--- Supplied entries Enclosed Below ---
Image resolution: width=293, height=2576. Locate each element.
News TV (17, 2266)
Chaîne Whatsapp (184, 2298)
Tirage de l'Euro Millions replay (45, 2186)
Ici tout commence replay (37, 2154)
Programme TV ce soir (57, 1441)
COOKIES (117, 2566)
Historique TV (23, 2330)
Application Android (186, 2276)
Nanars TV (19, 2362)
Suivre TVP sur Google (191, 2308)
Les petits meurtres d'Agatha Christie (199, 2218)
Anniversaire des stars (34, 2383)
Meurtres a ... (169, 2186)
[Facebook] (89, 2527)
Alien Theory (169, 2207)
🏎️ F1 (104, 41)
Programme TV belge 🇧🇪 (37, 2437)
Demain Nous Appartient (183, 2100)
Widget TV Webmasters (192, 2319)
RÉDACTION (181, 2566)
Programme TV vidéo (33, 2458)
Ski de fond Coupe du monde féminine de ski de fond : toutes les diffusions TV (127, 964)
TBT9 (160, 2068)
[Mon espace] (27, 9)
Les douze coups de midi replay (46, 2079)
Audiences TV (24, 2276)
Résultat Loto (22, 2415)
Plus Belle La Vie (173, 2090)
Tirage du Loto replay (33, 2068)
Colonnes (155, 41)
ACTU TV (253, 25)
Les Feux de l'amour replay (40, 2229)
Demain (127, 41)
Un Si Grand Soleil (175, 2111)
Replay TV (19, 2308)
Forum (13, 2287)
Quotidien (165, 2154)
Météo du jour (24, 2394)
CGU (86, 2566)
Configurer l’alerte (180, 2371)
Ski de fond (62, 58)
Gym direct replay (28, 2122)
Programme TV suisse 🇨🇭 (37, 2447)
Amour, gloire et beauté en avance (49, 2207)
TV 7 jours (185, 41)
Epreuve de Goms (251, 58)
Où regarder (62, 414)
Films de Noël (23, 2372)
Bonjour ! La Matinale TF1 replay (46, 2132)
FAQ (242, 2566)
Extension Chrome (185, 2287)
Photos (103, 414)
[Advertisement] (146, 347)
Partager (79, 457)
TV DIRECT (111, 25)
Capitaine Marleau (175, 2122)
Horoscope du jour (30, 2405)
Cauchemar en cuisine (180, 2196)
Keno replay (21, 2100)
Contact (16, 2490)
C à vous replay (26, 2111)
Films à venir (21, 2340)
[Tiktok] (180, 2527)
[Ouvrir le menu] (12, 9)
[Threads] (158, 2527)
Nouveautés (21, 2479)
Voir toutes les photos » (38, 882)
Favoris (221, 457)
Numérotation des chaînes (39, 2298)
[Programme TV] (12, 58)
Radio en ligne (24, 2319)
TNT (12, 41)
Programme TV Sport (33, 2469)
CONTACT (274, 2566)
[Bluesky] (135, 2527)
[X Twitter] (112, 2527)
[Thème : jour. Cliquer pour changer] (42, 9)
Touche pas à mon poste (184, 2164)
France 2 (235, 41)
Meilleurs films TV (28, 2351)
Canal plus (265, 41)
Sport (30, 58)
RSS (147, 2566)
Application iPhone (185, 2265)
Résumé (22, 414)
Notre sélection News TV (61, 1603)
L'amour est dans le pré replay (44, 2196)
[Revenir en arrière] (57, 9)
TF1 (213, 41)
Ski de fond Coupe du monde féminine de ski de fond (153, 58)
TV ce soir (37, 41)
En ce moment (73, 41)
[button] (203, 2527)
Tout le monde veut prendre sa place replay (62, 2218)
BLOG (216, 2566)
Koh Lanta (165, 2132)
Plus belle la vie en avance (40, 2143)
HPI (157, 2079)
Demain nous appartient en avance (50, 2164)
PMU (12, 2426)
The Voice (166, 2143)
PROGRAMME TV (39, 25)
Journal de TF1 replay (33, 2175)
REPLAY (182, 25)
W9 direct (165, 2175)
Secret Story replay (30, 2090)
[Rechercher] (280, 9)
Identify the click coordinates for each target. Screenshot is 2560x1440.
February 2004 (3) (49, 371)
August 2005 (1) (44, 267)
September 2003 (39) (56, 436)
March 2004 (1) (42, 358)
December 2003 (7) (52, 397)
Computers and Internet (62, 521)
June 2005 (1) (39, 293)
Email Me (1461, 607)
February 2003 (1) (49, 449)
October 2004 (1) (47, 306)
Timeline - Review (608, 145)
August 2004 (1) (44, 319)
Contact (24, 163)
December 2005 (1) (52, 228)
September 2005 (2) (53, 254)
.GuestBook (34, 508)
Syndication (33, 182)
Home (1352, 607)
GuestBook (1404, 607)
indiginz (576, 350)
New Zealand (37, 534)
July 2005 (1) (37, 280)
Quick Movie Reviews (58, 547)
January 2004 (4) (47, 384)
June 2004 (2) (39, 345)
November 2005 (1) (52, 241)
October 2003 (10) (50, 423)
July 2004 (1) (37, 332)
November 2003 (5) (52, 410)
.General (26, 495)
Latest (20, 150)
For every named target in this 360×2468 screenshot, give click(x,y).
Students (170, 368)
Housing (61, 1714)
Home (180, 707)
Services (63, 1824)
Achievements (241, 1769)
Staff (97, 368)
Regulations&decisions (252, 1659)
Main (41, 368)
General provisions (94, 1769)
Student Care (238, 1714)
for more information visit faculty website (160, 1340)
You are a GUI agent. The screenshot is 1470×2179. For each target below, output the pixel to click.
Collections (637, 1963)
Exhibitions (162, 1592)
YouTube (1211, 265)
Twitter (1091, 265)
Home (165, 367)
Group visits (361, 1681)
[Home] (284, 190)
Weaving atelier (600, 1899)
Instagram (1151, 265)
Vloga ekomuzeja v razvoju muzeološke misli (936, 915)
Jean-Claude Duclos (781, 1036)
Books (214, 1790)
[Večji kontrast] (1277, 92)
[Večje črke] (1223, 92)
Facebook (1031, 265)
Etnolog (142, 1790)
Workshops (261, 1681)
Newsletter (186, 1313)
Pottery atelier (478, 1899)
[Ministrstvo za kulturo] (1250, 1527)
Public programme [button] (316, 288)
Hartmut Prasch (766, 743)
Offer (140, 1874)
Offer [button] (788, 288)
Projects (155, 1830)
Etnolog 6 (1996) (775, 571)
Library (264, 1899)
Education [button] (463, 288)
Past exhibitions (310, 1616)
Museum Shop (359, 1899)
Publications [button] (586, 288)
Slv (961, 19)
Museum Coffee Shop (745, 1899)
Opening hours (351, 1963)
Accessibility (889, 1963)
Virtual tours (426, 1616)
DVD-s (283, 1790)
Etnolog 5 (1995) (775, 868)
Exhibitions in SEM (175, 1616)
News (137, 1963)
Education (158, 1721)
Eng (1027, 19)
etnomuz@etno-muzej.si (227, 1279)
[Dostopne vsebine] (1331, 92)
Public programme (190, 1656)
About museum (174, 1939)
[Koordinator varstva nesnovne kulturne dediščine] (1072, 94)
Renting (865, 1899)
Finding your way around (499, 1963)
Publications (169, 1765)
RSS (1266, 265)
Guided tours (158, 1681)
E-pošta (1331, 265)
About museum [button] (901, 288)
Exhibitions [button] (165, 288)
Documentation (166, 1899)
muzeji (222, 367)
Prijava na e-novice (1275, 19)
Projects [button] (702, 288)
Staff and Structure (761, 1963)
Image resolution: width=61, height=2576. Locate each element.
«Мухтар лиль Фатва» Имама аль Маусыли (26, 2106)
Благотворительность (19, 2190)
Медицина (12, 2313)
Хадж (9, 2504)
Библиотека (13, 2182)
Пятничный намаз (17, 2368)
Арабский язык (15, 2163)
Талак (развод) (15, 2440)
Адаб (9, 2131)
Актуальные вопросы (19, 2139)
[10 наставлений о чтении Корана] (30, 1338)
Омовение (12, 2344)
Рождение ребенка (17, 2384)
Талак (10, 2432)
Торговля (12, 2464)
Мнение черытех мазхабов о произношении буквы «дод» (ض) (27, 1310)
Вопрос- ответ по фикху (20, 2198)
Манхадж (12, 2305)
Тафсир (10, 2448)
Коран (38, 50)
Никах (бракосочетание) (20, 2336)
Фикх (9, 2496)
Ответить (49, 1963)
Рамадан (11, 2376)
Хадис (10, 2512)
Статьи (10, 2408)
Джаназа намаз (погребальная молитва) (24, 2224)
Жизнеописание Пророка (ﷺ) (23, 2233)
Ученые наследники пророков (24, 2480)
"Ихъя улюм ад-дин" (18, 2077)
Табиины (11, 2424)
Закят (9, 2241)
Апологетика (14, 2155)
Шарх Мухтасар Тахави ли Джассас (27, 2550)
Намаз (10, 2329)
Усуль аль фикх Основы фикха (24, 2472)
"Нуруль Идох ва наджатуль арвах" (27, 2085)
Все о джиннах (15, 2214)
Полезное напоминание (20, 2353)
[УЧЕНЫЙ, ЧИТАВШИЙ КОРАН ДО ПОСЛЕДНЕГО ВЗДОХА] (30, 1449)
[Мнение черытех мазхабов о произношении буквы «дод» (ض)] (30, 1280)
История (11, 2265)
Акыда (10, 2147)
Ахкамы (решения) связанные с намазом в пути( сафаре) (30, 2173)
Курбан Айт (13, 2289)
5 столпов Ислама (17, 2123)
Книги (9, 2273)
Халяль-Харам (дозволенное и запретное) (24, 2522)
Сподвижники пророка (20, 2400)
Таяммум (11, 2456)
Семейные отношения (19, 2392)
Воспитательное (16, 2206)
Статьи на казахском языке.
--- End of Enclosed Supplied entries ---
■ **Your assignment**: In the records above, the line with "Slv (961, 19)" marks the start and the line with "About museum (174, 1939)" marks the end; copy that stretch exactly, both lines included, and nothing else.

■ **Exercise output**:
Slv (961, 19)
Museum Coffee Shop (745, 1899)
Opening hours (351, 1963)
Accessibility (889, 1963)
Virtual tours (426, 1616)
DVD-s (283, 1790)
Etnolog 5 (1995) (775, 868)
Exhibitions in SEM (175, 1616)
News (137, 1963)
Education (158, 1721)
Eng (1027, 19)
etnomuz@etno-muzej.si (227, 1279)
[Dostopne vsebine] (1331, 92)
Public programme (190, 1656)
About museum (174, 1939)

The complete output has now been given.